◆ **Data to use**:

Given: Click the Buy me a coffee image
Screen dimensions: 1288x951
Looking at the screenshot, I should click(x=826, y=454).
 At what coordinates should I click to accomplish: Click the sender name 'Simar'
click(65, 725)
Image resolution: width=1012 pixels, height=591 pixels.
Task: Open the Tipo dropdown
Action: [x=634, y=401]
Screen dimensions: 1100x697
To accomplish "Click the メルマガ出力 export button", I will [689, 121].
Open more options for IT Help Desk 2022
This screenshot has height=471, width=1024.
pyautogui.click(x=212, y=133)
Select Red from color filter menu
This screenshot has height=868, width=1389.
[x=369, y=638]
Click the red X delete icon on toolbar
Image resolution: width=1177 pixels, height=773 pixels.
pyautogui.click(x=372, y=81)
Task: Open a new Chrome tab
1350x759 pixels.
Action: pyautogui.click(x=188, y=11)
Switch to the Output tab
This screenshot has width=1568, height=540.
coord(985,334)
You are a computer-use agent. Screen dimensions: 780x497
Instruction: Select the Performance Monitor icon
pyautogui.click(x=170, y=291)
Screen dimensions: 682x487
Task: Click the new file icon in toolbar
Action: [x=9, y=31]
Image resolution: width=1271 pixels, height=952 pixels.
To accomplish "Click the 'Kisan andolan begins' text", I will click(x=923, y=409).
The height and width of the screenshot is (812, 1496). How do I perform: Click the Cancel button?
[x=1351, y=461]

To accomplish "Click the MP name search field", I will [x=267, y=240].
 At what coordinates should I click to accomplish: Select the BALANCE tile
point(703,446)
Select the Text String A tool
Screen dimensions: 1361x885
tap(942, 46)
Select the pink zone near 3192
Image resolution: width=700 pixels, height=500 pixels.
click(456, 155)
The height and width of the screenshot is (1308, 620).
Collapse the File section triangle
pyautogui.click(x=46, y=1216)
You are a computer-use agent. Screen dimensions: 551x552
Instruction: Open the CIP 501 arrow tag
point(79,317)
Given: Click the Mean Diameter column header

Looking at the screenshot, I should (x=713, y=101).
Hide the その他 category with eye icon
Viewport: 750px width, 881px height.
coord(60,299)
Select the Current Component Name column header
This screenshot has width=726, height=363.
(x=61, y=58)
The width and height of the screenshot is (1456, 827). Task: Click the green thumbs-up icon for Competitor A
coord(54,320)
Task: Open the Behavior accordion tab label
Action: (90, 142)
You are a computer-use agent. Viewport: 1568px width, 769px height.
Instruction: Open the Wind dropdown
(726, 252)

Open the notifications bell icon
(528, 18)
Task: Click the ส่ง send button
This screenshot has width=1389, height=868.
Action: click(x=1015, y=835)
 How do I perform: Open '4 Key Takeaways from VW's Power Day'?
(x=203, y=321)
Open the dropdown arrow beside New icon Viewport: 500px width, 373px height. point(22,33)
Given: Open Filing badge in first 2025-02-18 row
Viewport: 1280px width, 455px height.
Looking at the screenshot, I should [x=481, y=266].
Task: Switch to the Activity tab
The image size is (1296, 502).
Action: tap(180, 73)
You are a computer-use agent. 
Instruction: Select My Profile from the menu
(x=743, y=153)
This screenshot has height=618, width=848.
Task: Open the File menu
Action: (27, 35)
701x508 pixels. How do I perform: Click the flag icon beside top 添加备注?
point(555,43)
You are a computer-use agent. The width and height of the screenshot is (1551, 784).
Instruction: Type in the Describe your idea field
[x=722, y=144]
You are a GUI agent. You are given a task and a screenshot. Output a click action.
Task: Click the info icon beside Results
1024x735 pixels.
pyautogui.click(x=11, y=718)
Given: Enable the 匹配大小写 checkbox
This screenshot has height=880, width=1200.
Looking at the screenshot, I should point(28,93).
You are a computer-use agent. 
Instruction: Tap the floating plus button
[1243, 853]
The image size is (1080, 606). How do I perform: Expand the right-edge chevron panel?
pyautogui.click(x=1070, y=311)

◆ **Task item**: Every line above should be transcribed exactly.

◆ **Response to this exercise**:
Given: Click the Buy me a coffee image
Screen dimensions: 1288x951
Looking at the screenshot, I should click(x=826, y=454).
 At what coordinates should I click to accomplish: Click the sender name 'Simar'
click(65, 725)
Image resolution: width=1012 pixels, height=591 pixels.
Task: Open the Tipo dropdown
Action: [x=634, y=401]
Screen dimensions: 1100x697
To accomplish "Click the メルマガ出力 export button", I will [689, 121].
Open more options for IT Help Desk 2022
This screenshot has height=471, width=1024.
pyautogui.click(x=212, y=133)
Select Red from color filter menu
This screenshot has height=868, width=1389.
[x=369, y=638]
Click the red X delete icon on toolbar
Image resolution: width=1177 pixels, height=773 pixels.
pyautogui.click(x=372, y=81)
Task: Open a new Chrome tab
1350x759 pixels.
Action: pyautogui.click(x=188, y=11)
Switch to the Output tab
This screenshot has width=1568, height=540.
coord(985,334)
You are a computer-use agent. Screen dimensions: 780x497
Instruction: Select the Performance Monitor icon
pyautogui.click(x=170, y=291)
Screen dimensions: 682x487
Task: Click the new file icon in toolbar
Action: [x=9, y=31]
Image resolution: width=1271 pixels, height=952 pixels.
To accomplish "Click the 'Kisan andolan begins' text", I will click(x=923, y=409).
The height and width of the screenshot is (812, 1496). How do I perform: Click the Cancel button?
[x=1351, y=461]

To accomplish "Click the MP name search field", I will [x=267, y=240].
 At what coordinates should I click to accomplish: Select the BALANCE tile
point(703,446)
Select the Text String A tool
Screen dimensions: 1361x885
tap(942, 46)
Select the pink zone near 3192
Image resolution: width=700 pixels, height=500 pixels.
click(456, 155)
The height and width of the screenshot is (1308, 620).
Collapse the File section triangle
pyautogui.click(x=46, y=1216)
You are a computer-use agent. Screen dimensions: 551x552
Instruction: Open the CIP 501 arrow tag
point(79,317)
Given: Click the Mean Diameter column header

Looking at the screenshot, I should (x=713, y=101).
Hide the その他 category with eye icon
Viewport: 750px width, 881px height.
coord(60,299)
Select the Current Component Name column header
This screenshot has width=726, height=363.
(x=61, y=58)
The width and height of the screenshot is (1456, 827). Task: Click the green thumbs-up icon for Competitor A
coord(54,320)
Task: Open the Behavior accordion tab label
Action: (90, 142)
You are a computer-use agent. Viewport: 1568px width, 769px height.
Instruction: Open the Wind dropdown
(726, 252)

Open the notifications bell icon
(528, 18)
Task: Click the ส่ง send button
This screenshot has width=1389, height=868.
Action: click(x=1015, y=835)
 How do I perform: Open '4 Key Takeaways from VW's Power Day'?
(x=203, y=321)
Open the dropdown arrow beside New icon Viewport: 500px width, 373px height. point(22,33)
Given: Open Filing badge in first 2025-02-18 row
Viewport: 1280px width, 455px height.
Looking at the screenshot, I should [x=481, y=266].
Task: Switch to the Activity tab
The image size is (1296, 502).
Action: tap(180, 73)
You are a computer-use agent. 
Instruction: Select My Profile from the menu
(x=743, y=153)
This screenshot has height=618, width=848.
Task: Open the File menu
Action: (27, 35)
701x508 pixels. How do I perform: Click the flag icon beside top 添加备注?
point(555,43)
You are a computer-use agent. The width and height of the screenshot is (1551, 784).
Instruction: Type in the Describe your idea field
[x=722, y=144]
You are a GUI agent. You are given a task and a screenshot. Output a click action.
Task: Click the info icon beside Results
1024x735 pixels.
pyautogui.click(x=11, y=718)
Given: Enable the 匹配大小写 checkbox
This screenshot has height=880, width=1200.
Looking at the screenshot, I should point(28,93).
You are a computer-use agent. 
Instruction: Tap the floating plus button
[1243, 853]
The image size is (1080, 606). How do I perform: Expand the right-edge chevron panel?
pyautogui.click(x=1070, y=311)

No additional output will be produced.